Collected data
::::::::
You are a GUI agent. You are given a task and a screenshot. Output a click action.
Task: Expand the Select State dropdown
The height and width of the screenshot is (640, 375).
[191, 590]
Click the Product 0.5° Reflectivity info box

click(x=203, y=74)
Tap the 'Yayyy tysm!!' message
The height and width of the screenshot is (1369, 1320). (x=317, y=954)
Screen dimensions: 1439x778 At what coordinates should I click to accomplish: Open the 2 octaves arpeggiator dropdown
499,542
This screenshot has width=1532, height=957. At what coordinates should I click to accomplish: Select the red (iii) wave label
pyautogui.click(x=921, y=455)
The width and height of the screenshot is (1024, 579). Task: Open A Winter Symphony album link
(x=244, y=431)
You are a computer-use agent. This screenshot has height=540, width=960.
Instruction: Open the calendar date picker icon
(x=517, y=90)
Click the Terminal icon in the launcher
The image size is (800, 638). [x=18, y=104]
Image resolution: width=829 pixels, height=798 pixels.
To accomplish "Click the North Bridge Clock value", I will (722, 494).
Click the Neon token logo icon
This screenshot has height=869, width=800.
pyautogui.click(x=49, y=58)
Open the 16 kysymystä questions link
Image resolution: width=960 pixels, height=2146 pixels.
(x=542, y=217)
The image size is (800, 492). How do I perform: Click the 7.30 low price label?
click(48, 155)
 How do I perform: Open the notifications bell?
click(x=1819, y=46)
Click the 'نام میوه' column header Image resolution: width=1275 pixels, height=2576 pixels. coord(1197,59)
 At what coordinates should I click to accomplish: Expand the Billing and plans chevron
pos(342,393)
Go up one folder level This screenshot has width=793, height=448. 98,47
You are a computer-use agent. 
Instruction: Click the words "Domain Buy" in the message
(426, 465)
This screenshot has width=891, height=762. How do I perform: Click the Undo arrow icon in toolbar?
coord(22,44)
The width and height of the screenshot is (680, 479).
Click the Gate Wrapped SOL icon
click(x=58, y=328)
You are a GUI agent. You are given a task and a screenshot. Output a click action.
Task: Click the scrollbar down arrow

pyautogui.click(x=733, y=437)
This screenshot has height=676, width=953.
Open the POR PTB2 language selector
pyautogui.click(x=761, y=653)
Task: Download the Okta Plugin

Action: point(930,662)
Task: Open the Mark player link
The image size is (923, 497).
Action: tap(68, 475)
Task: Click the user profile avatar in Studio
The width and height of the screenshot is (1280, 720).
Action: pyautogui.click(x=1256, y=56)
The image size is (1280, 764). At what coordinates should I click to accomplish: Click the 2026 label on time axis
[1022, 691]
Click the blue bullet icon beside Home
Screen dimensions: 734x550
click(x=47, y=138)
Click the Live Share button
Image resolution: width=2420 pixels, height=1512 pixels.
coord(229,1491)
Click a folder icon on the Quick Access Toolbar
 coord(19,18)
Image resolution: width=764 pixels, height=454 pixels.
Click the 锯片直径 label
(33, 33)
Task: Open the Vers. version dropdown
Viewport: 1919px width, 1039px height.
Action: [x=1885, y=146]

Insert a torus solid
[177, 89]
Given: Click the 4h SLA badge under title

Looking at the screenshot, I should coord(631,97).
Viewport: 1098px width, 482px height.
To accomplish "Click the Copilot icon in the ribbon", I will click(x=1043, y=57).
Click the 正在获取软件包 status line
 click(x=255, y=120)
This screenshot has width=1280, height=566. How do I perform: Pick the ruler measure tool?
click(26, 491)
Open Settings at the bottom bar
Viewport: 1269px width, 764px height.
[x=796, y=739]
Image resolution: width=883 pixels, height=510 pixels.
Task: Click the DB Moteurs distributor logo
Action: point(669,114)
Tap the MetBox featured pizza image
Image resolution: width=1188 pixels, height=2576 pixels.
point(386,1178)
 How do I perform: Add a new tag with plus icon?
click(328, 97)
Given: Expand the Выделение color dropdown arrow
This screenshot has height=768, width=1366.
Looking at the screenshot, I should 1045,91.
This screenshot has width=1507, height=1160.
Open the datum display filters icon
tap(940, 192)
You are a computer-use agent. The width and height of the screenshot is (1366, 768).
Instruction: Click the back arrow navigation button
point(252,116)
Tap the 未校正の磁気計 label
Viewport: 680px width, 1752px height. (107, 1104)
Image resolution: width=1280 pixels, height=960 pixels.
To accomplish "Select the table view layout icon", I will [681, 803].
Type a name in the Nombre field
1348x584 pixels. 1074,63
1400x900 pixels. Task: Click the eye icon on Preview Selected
::::::::
Aim of the exercise: In full and without alteration, return every line above.

Exercise result:
You are a GUI agent. You are given a task and a screenshot. Output a click action.
Task: Expand the Select State dropdown
The height and width of the screenshot is (640, 375).
[191, 590]
Click the Product 0.5° Reflectivity info box

click(x=203, y=74)
Tap the 'Yayyy tysm!!' message
The height and width of the screenshot is (1369, 1320). (x=317, y=954)
Screen dimensions: 1439x778 At what coordinates should I click to accomplish: Open the 2 octaves arpeggiator dropdown
499,542
This screenshot has width=1532, height=957. At what coordinates should I click to accomplish: Select the red (iii) wave label
pyautogui.click(x=921, y=455)
The width and height of the screenshot is (1024, 579). Task: Open A Winter Symphony album link
(x=244, y=431)
You are a computer-use agent. This screenshot has height=540, width=960.
Instruction: Open the calendar date picker icon
(x=517, y=90)
Click the Terminal icon in the launcher
The image size is (800, 638). [x=18, y=104]
Image resolution: width=829 pixels, height=798 pixels.
To accomplish "Click the North Bridge Clock value", I will (722, 494).
Click the Neon token logo icon
This screenshot has height=869, width=800.
pyautogui.click(x=49, y=58)
Open the 16 kysymystä questions link
Image resolution: width=960 pixels, height=2146 pixels.
(x=542, y=217)
The image size is (800, 492). How do I perform: Click the 7.30 low price label?
click(48, 155)
 How do I perform: Open the notifications bell?
click(x=1819, y=46)
Click the 'نام میوه' column header Image resolution: width=1275 pixels, height=2576 pixels. coord(1197,59)
 At what coordinates should I click to accomplish: Expand the Billing and plans chevron
pos(342,393)
Go up one folder level This screenshot has width=793, height=448. 98,47
You are a computer-use agent. 
Instruction: Click the words "Domain Buy" in the message
(426, 465)
This screenshot has width=891, height=762. How do I perform: Click the Undo arrow icon in toolbar?
coord(22,44)
The width and height of the screenshot is (680, 479).
Click the Gate Wrapped SOL icon
click(x=58, y=328)
You are a GUI agent. You are given a task and a screenshot. Output a click action.
Task: Click the scrollbar down arrow

pyautogui.click(x=733, y=437)
This screenshot has height=676, width=953.
Open the POR PTB2 language selector
pyautogui.click(x=761, y=653)
Task: Download the Okta Plugin

Action: point(930,662)
Task: Open the Mark player link
The image size is (923, 497).
Action: tap(68, 475)
Task: Click the user profile avatar in Studio
The width and height of the screenshot is (1280, 720).
Action: pyautogui.click(x=1256, y=56)
The image size is (1280, 764). At what coordinates should I click to accomplish: Click the 2026 label on time axis
[1022, 691]
Click the blue bullet icon beside Home
Screen dimensions: 734x550
click(x=47, y=138)
Click the Live Share button
Image resolution: width=2420 pixels, height=1512 pixels.
coord(229,1491)
Click a folder icon on the Quick Access Toolbar
 coord(19,18)
Image resolution: width=764 pixels, height=454 pixels.
Click the 锯片直径 label
(33, 33)
Task: Open the Vers. version dropdown
Viewport: 1919px width, 1039px height.
Action: [x=1885, y=146]

Insert a torus solid
[177, 89]
Given: Click the 4h SLA badge under title

Looking at the screenshot, I should coord(631,97).
Viewport: 1098px width, 482px height.
To accomplish "Click the Copilot icon in the ribbon", I will click(x=1043, y=57).
Click the 正在获取软件包 status line
 click(x=255, y=120)
This screenshot has width=1280, height=566. How do I perform: Pick the ruler measure tool?
click(26, 491)
Open Settings at the bottom bar
Viewport: 1269px width, 764px height.
[x=796, y=739]
Image resolution: width=883 pixels, height=510 pixels.
Task: Click the DB Moteurs distributor logo
Action: point(669,114)
Tap the MetBox featured pizza image
Image resolution: width=1188 pixels, height=2576 pixels.
point(386,1178)
 How do I perform: Add a new tag with plus icon?
click(328, 97)
Given: Expand the Выделение color dropdown arrow
This screenshot has height=768, width=1366.
Looking at the screenshot, I should 1045,91.
This screenshot has width=1507, height=1160.
Open the datum display filters icon
tap(940, 192)
You are a computer-use agent. The width and height of the screenshot is (1366, 768).
Instruction: Click the back arrow navigation button
point(252,116)
Tap the 未校正の磁気計 label
Viewport: 680px width, 1752px height. (107, 1104)
Image resolution: width=1280 pixels, height=960 pixels.
To accomplish "Select the table view layout icon", I will [681, 803].
Type a name in the Nombre field
1348x584 pixels. 1074,63
1400x900 pixels. Task: Click the eye icon on Preview Selected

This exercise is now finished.